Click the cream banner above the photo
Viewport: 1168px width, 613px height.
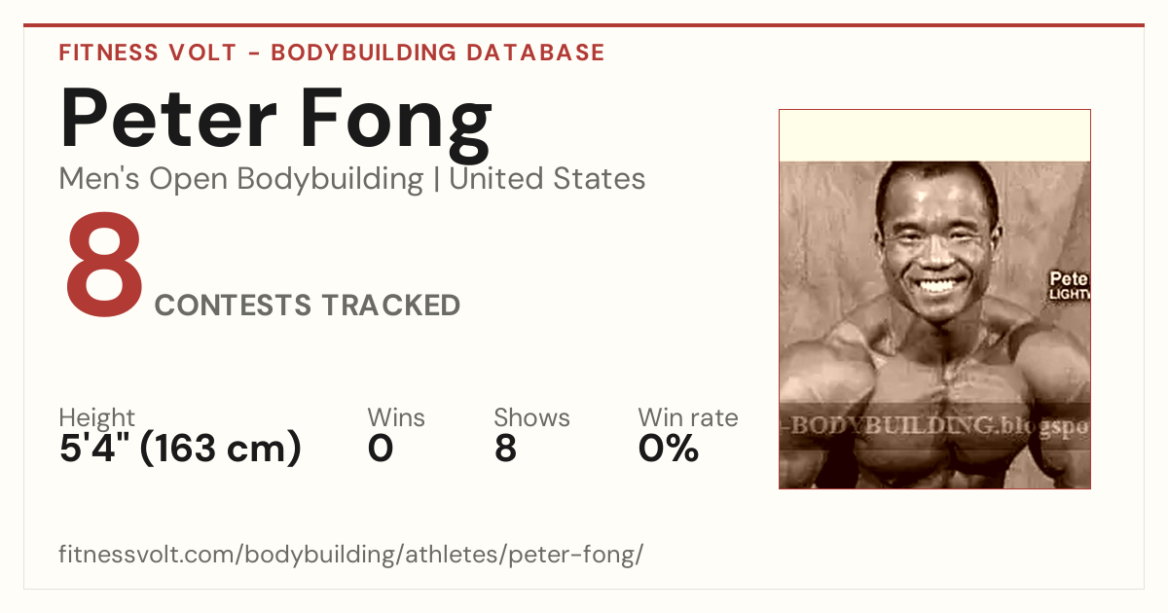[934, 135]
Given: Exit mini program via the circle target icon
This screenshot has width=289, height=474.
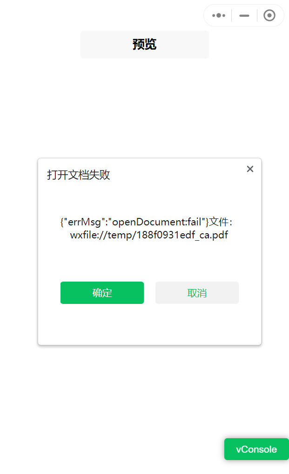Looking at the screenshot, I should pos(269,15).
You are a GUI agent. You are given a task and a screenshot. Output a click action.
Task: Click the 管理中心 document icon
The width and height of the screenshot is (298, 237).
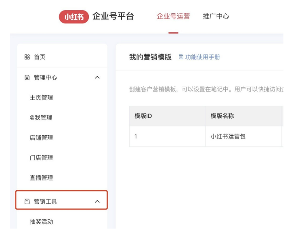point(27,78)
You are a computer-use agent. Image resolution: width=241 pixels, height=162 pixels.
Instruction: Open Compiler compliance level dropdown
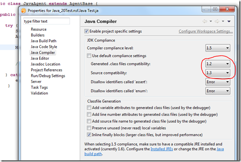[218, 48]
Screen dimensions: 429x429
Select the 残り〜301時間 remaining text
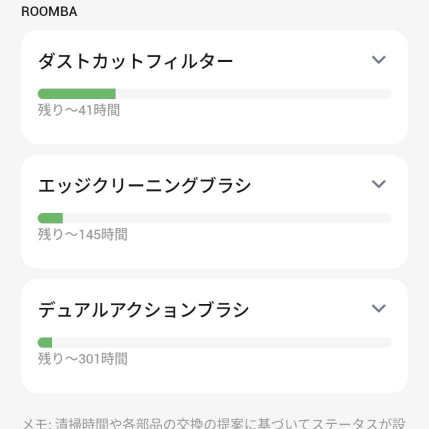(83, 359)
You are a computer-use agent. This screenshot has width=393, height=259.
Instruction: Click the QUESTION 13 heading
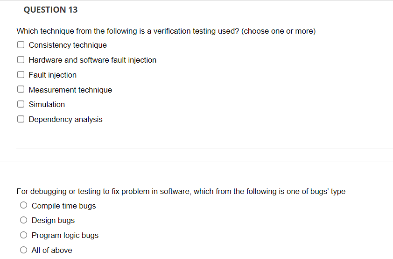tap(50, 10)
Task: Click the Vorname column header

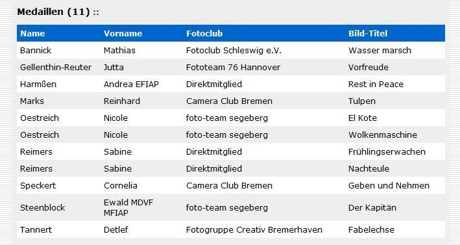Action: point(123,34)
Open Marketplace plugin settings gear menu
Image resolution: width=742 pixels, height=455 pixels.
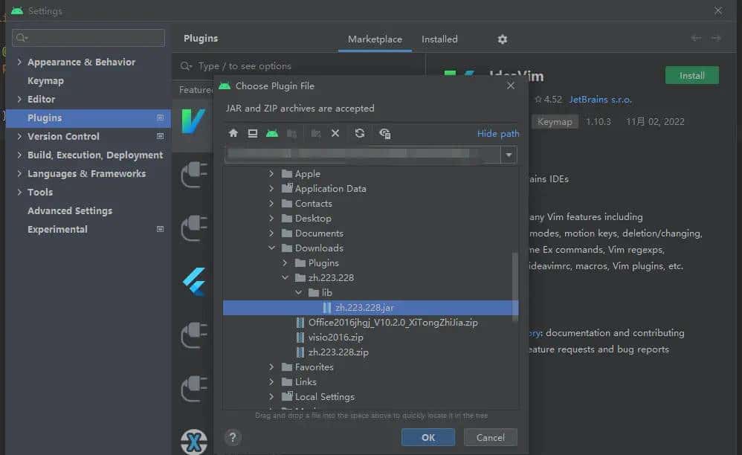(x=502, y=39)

#### Aim of the task:
Copy each line above exactly, with no images.

#### Response below:
Click the cream banner above the photo
Viewport: 1168px width, 613px height.
[934, 135]
Given: Exit mini program via the circle target icon
This screenshot has width=289, height=474.
Looking at the screenshot, I should pos(269,15).
You are a GUI agent. You are given a task and a screenshot. Output a click action.
Task: Click the 管理中心 document icon
The width and height of the screenshot is (298, 237).
point(27,78)
You are a computer-use agent. Image resolution: width=241 pixels, height=162 pixels.
Instruction: Open Compiler compliance level dropdown
[218, 48]
Screen dimensions: 429x429
Select the 残り〜301時間 remaining text
(83, 359)
You are a computer-use agent. This screenshot has width=393, height=259.
Instruction: Click the QUESTION 13 heading
tap(50, 10)
Task: Click the Vorname column header

Action: point(123,34)
Open Marketplace plugin settings gear menu
Image resolution: width=742 pixels, height=455 pixels.
(x=502, y=39)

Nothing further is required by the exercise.